#### What you should do:
Please return the lines of the data below, word for word, from the first line through the line containing "Task: Open manager".
···
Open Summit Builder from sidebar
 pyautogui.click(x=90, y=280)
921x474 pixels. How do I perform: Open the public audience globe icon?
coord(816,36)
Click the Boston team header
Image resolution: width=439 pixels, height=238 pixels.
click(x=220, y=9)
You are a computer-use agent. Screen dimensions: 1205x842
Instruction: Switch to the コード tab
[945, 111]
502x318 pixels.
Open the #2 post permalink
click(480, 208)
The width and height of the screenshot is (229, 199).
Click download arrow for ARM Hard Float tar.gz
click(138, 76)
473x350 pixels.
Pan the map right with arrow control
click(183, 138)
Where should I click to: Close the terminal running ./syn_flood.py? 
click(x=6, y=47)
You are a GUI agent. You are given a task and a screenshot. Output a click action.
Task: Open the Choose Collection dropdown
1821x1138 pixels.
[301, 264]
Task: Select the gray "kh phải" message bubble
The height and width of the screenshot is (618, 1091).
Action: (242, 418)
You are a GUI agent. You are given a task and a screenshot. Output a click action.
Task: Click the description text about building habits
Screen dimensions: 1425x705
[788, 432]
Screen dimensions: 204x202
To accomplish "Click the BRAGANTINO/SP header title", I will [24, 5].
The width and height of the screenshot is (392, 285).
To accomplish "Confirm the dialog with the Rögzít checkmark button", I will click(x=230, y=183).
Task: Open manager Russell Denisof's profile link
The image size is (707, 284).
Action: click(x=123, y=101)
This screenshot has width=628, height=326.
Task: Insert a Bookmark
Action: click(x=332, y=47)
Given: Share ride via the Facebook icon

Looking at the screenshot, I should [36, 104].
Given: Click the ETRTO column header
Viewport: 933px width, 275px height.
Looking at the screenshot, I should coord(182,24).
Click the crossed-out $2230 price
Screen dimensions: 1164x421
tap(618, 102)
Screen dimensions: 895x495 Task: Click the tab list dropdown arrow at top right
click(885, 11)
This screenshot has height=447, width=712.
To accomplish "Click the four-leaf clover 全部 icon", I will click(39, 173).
···
#### Result below:
Open Summit Builder from sidebar
 pyautogui.click(x=90, y=280)
921x474 pixels. How do I perform: Open the public audience globe icon?
coord(816,36)
Click the Boston team header
Image resolution: width=439 pixels, height=238 pixels.
click(x=220, y=9)
You are a computer-use agent. Screen dimensions: 1205x842
Instruction: Switch to the コード tab
[945, 111]
502x318 pixels.
Open the #2 post permalink
click(480, 208)
The width and height of the screenshot is (229, 199).
Click download arrow for ARM Hard Float tar.gz
click(138, 76)
473x350 pixels.
Pan the map right with arrow control
click(183, 138)
Where should I click to: Close the terminal running ./syn_flood.py? 
click(x=6, y=47)
You are a GUI agent. You are given a task and a screenshot. Output a click action.
Task: Open the Choose Collection dropdown
1821x1138 pixels.
[301, 264]
Task: Select the gray "kh phải" message bubble
The height and width of the screenshot is (618, 1091).
Action: (242, 418)
You are a GUI agent. You are given a task and a screenshot. Output a click action.
Task: Click the description text about building habits
Screen dimensions: 1425x705
[788, 432]
Screen dimensions: 204x202
To accomplish "Click the BRAGANTINO/SP header title", I will [24, 5].
The width and height of the screenshot is (392, 285).
To accomplish "Confirm the dialog with the Rögzít checkmark button", I will click(x=230, y=183).
Task: Open manager Russell Denisof's profile link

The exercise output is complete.